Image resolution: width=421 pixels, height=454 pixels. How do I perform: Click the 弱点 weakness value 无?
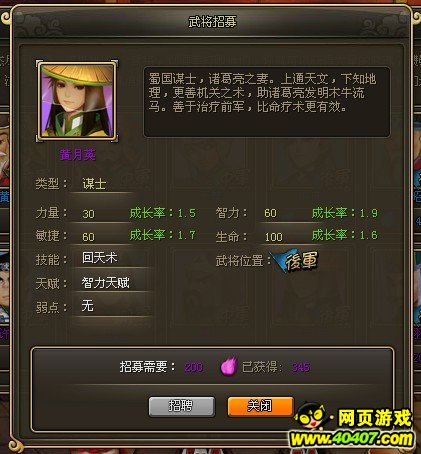(88, 306)
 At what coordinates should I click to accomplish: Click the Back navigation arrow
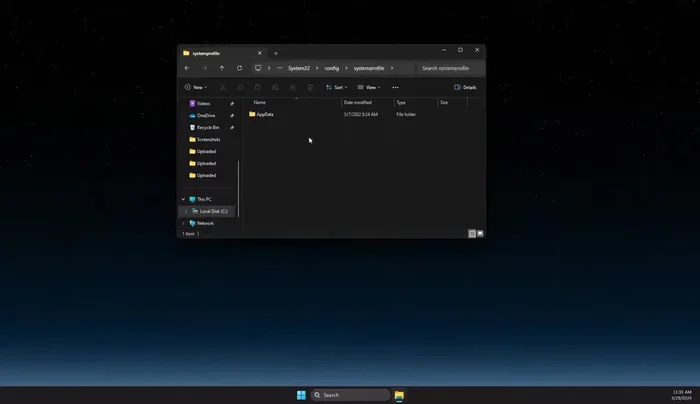pos(187,68)
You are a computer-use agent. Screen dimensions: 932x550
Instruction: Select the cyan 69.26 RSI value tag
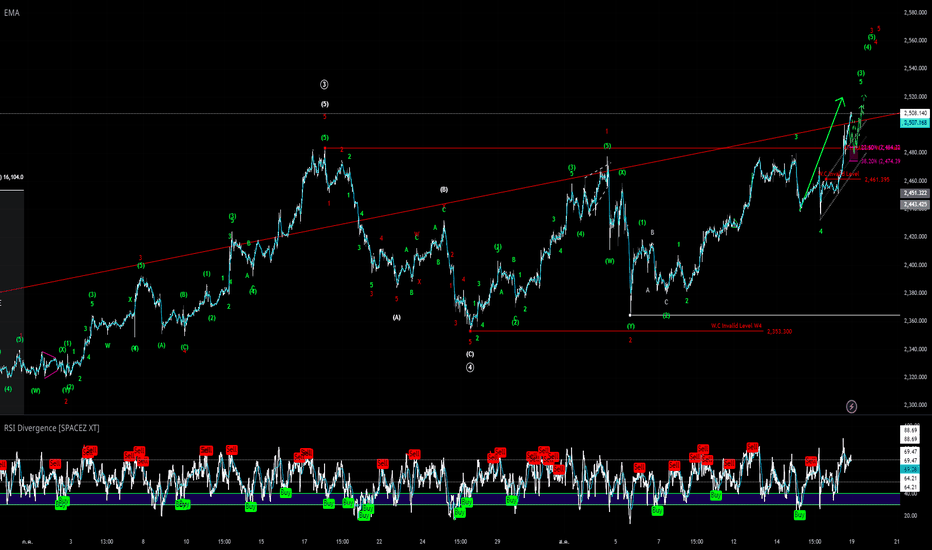coord(911,469)
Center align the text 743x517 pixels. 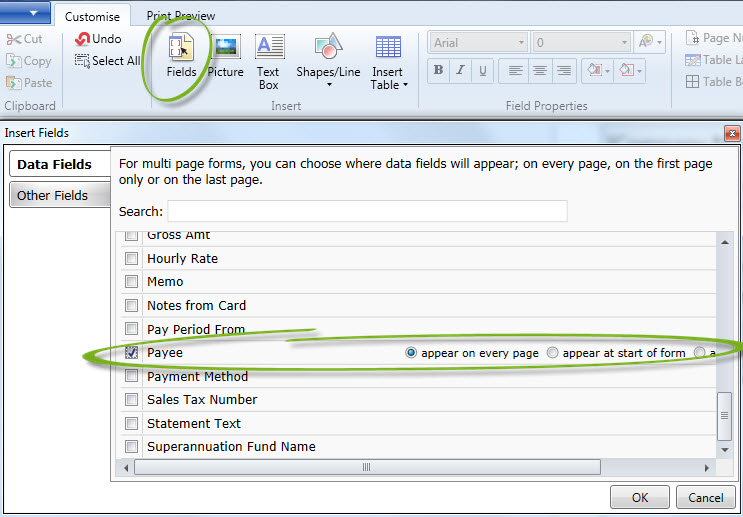[x=540, y=71]
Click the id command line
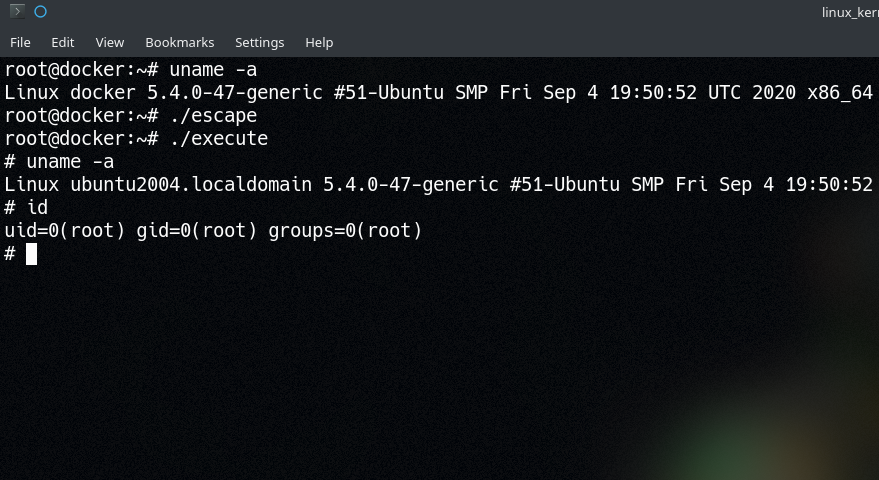 coord(38,208)
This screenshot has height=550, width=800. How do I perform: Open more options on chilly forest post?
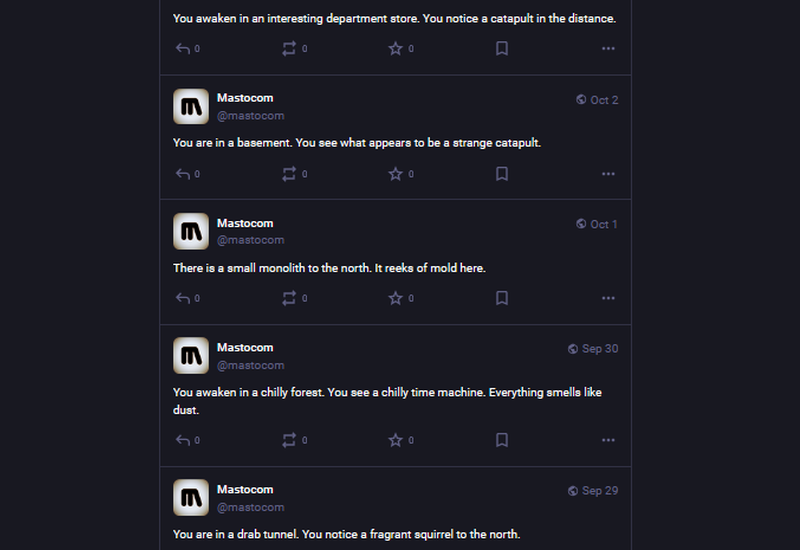tap(608, 440)
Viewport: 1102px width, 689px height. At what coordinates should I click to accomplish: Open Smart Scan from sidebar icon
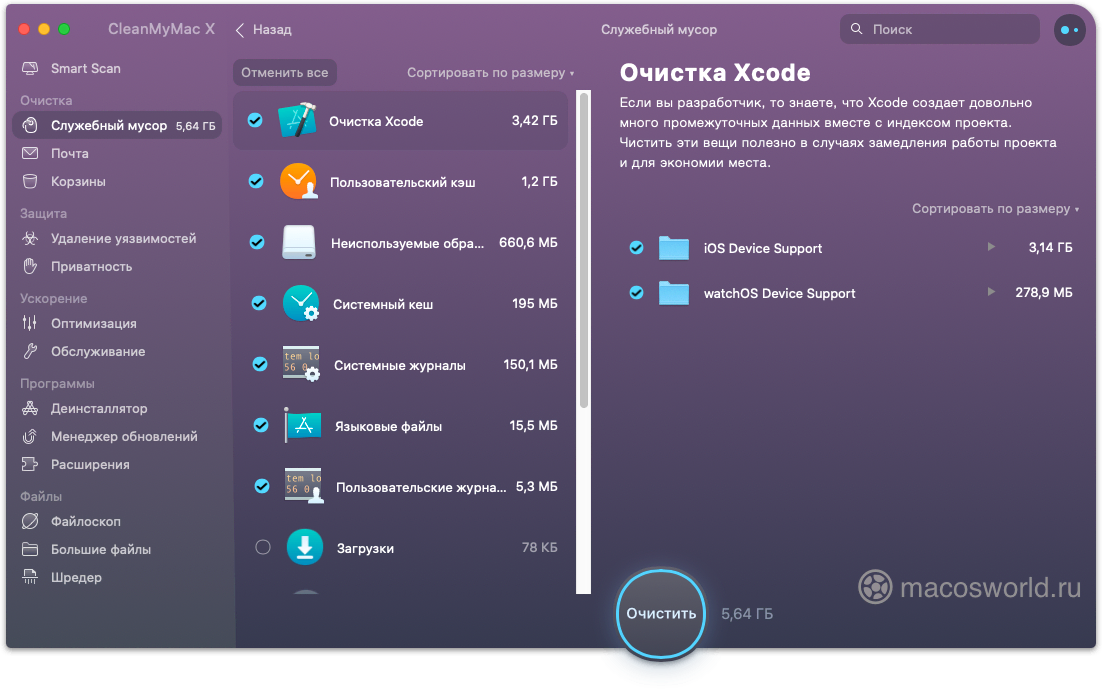point(31,69)
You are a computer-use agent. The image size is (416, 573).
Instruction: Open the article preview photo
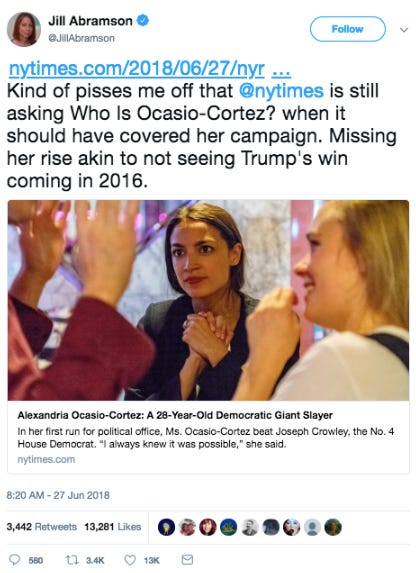(208, 300)
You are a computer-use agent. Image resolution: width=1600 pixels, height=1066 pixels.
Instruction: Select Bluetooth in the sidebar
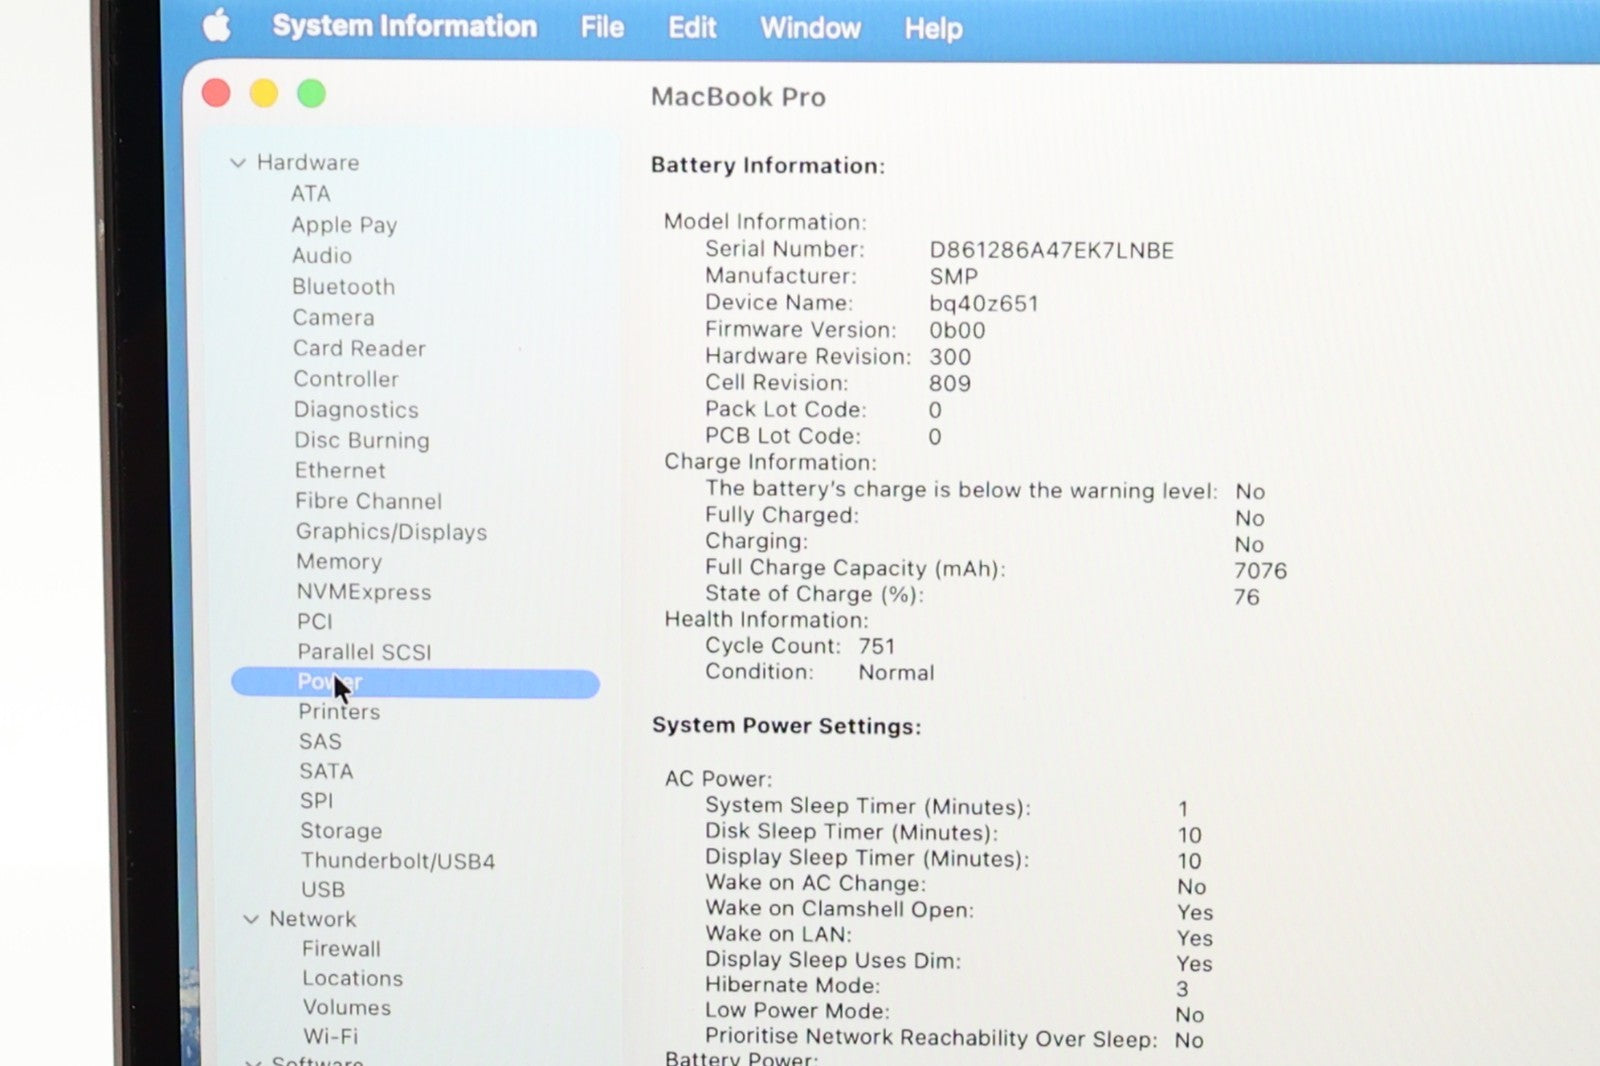point(343,287)
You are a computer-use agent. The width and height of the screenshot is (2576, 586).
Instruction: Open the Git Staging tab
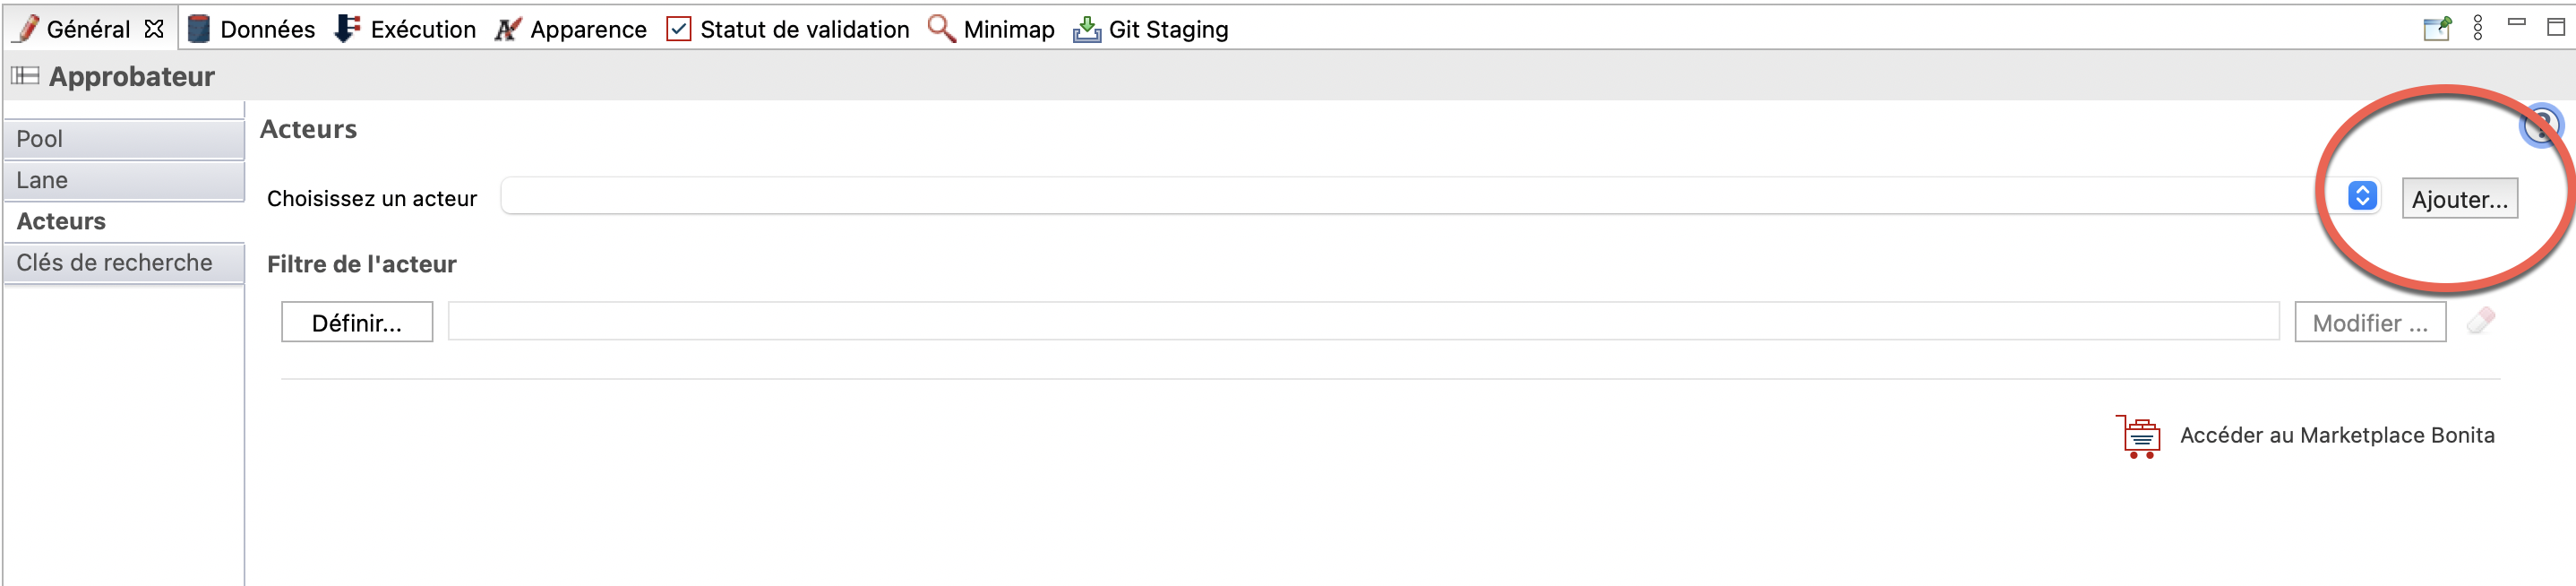tap(1151, 29)
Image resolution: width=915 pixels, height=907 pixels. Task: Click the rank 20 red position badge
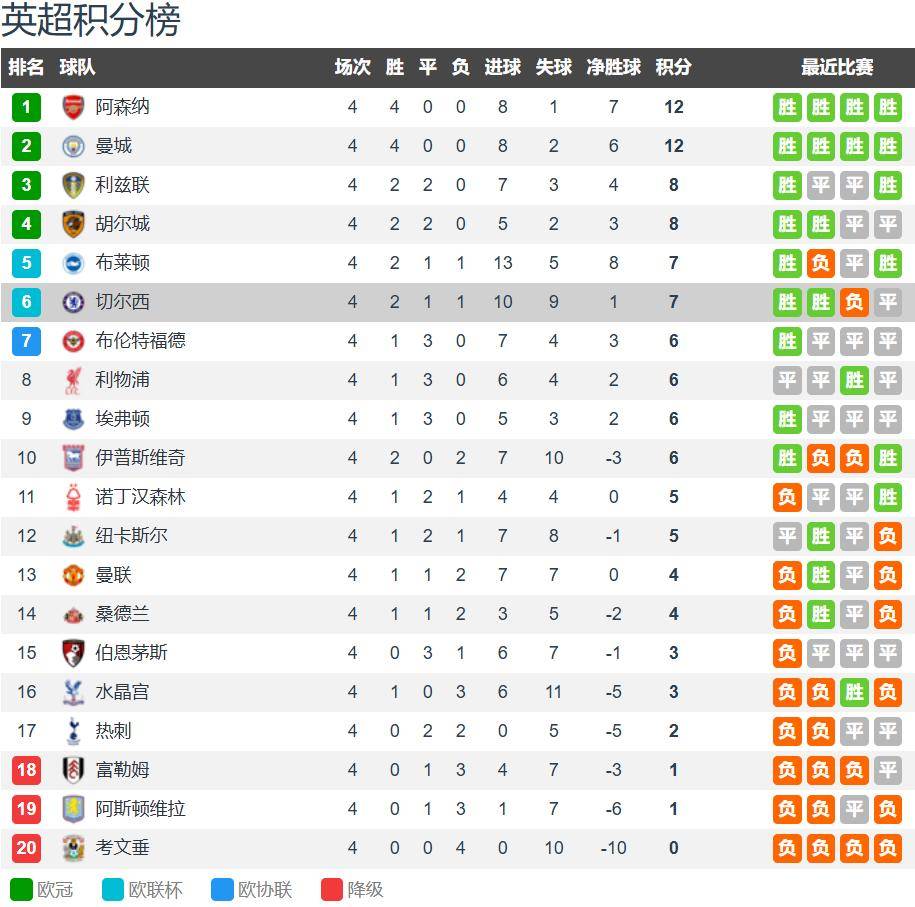point(26,848)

- **Task description**:
Show every line from the listing that contains "computer".

- **Task solution**:
You are a computer-use agent. Screen dimensions: 932x550
You are a computer-use agent. The image size is (416, 573).
You are a computer-use agent. Image resolution: width=1600 pixels, height=1066 pixels.
You are a computer-use agent. The width and height of the screenshot is (2576, 586).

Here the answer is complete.